Call me Ishmael

The high-level cultural challenges to the adoption of automated developer testing at Google which the Testing Grouplet worked to overcome

10 Aug 2012 - Barcelona
Tags: Build Tools, Fixits, Google, TAP, Test Certified, Testing Grouplet, Testing Tech, TotT, grouplets, technical, whaling

And now, I’ma get Moby-Dick on your ass. By that I mean, it’s whaling time.

And by that I mean that, to quote Wikipedia, Moby-Dick contains large sections—most of them narrated by Ishmael—that seemingly have nothing to do with the plot but describe aspects of the whaling business. Up to this point in my recounting of Google Grouplet history, I’ve highlighted various movements and events that shifted Google development towards a culture of automated developer testing. I’m starting to write a small set of posts talking about the Fixits I organized or was otherwise involved with, which propelled the mission forward by leaps and bounds each time, and I found myself compulsively footnoting this and that detail to explain why we were trying to compel developers to perform certain tasks. All the footnoting seemed to get a bit absurd, so now I’ve set myself to the task to outline more of the conceptual framework those of us in the Testing Grouplet were operating within.

Plus, when I talk about changing the culture to adopt automated developer testing, I don’t think I’ve filled in the blanks regarding exactly what that looked like from the point of view of practical, day-to-day coding. An earlier post, Coding and Testing at Google, 2006 vs. 2011, gives some of that perspective, but stops short of diving into the source code files themselves to point out the kind of problems we saw—and solved.

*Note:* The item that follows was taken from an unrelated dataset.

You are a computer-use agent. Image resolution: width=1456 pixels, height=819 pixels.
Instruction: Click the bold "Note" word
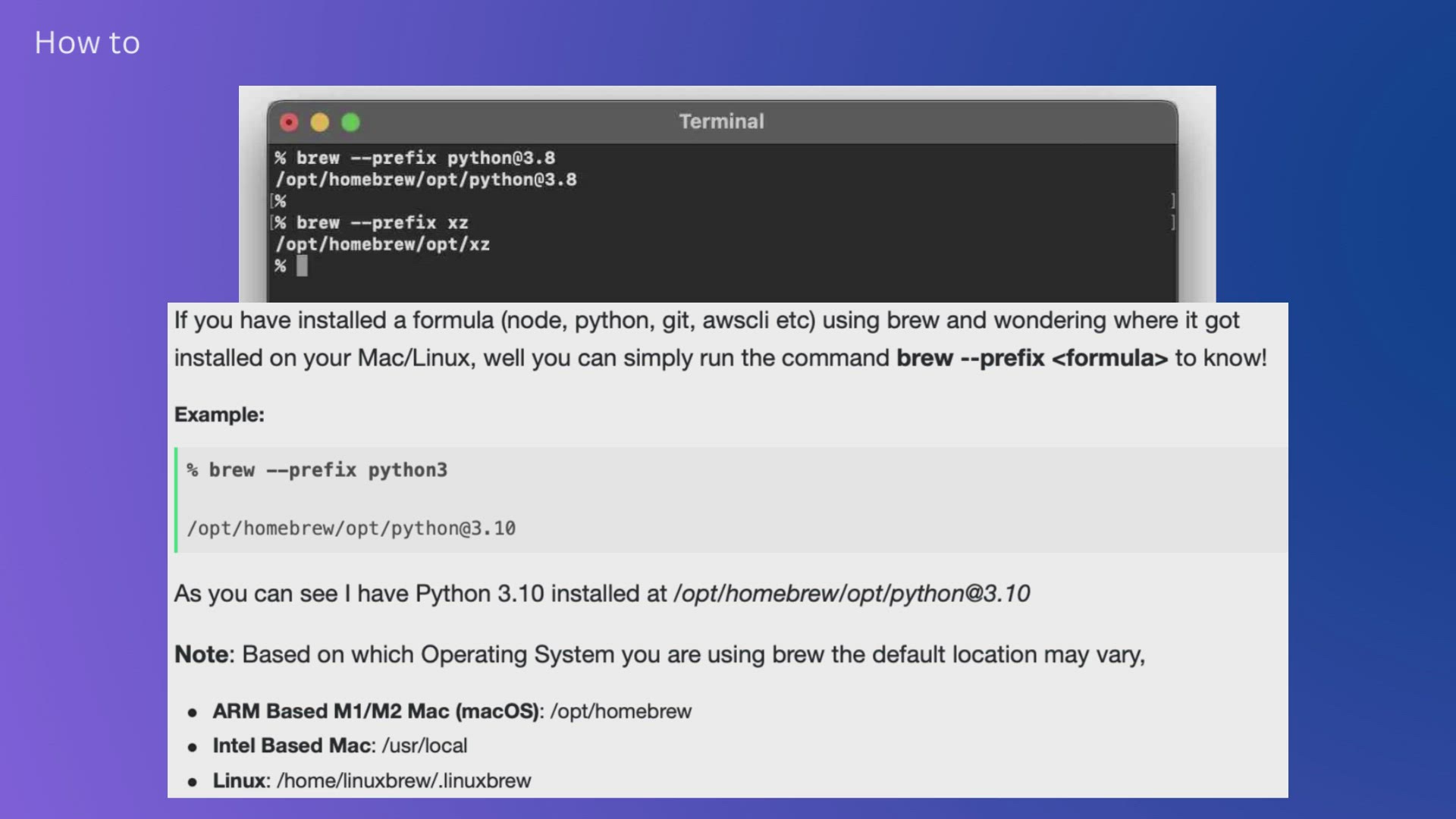click(202, 654)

First, in this post, I’ll point out the high-level, cultural challenges and the annoying details of life-in-the-trenches that helped produce them, and how Testing Grouplet-related efforts made a difference in overcoming each issue. In the next one, I’ll delve into object-oriented programming arcana to explain the classes (wink, wink, nudge, nudge) of problems we encountered in the code itself and worked to solve through spreading knowledge of design techniques supporting testability. After that, I’ll point out a few of the specific tools we cooked up that made automated testing easier and better.

Caveat: I don’t claim that I’ll provide an absolutely exhaustive view of the relevant conceptual environment here, and my grasp on it is limited to that of a C++ specialist, primarily, though I’ll try to give the Java side a nod as best I can. Javascript people, in advance, I’m really, really sorry; I can say nothing with authority about your situation, other than that Javascript testing poses its own challenges with which I never really got my fingers dirty.

Fact-checks and embellishments from Googlers present and past welcome via email, Google+ comments, or separate blog responses, as always.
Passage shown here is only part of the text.